◆ Exercise aim ◆
For the entries below, print exactly the lines between the line holding "The height and width of the screenshot is (477, 864)." and the line holding "Given: Check the", inclusive, and nothing else.

◆ Stored items ◆
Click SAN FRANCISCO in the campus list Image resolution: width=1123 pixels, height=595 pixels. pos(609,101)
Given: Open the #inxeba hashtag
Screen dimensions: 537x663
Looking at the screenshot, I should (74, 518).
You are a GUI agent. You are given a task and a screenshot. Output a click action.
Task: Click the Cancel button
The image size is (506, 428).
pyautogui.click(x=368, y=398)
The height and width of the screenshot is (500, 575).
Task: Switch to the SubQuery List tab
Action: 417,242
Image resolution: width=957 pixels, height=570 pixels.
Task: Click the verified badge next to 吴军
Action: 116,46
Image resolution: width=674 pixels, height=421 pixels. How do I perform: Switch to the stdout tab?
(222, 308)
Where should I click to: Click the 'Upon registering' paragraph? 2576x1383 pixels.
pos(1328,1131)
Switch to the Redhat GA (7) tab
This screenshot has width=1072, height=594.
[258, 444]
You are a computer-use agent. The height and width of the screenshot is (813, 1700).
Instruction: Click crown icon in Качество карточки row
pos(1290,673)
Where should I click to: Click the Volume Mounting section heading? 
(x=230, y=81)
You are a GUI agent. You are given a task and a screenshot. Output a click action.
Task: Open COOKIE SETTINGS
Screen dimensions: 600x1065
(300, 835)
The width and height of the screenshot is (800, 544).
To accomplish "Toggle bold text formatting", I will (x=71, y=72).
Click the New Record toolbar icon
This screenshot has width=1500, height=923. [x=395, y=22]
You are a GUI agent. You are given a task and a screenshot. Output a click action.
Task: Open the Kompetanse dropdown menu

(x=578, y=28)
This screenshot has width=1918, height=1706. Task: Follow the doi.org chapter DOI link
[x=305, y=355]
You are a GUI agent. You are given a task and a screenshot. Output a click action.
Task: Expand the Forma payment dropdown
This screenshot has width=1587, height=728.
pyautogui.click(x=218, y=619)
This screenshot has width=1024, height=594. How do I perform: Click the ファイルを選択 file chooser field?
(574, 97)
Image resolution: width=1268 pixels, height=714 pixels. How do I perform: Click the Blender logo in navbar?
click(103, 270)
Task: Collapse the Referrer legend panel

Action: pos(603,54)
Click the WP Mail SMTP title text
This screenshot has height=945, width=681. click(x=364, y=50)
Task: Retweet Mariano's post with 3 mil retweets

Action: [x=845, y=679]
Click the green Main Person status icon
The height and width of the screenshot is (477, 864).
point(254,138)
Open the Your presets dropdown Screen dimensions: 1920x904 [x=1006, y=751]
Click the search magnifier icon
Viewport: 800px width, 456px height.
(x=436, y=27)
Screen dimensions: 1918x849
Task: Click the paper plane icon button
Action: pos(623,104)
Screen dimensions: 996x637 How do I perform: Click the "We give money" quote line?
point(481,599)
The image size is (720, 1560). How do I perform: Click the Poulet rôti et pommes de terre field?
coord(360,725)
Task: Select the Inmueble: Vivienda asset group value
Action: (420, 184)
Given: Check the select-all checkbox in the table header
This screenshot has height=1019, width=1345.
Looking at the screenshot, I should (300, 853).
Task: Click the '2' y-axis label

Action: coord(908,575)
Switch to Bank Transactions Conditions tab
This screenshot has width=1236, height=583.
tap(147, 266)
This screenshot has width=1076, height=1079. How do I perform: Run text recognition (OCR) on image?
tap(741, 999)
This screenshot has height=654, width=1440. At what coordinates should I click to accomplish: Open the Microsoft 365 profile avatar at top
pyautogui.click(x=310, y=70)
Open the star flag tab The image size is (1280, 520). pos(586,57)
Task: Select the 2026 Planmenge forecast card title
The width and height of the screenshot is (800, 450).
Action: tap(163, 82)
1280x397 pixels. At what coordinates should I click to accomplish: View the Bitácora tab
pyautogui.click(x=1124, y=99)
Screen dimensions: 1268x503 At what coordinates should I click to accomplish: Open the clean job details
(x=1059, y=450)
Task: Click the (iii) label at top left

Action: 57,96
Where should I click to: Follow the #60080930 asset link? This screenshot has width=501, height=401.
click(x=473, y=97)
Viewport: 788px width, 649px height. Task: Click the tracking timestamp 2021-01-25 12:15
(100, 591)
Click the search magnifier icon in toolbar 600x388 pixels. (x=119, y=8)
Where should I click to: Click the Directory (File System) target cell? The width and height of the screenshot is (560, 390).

◆ Task solution ◆
The height and width of the screenshot is (477, 864).
point(254,138)
Open the Your presets dropdown Screen dimensions: 1920x904 [x=1006, y=751]
Click the search magnifier icon
Viewport: 800px width, 456px height.
(x=436, y=27)
Screen dimensions: 1918x849
Task: Click the paper plane icon button
Action: pos(623,104)
Screen dimensions: 996x637 How do I perform: Click the "We give money" quote line?
point(481,599)
The image size is (720, 1560). How do I perform: Click the Poulet rôti et pommes de terre field?
coord(360,725)
Task: Select the Inmueble: Vivienda asset group value
Action: (420, 184)
Given: Check the select-all checkbox in the table header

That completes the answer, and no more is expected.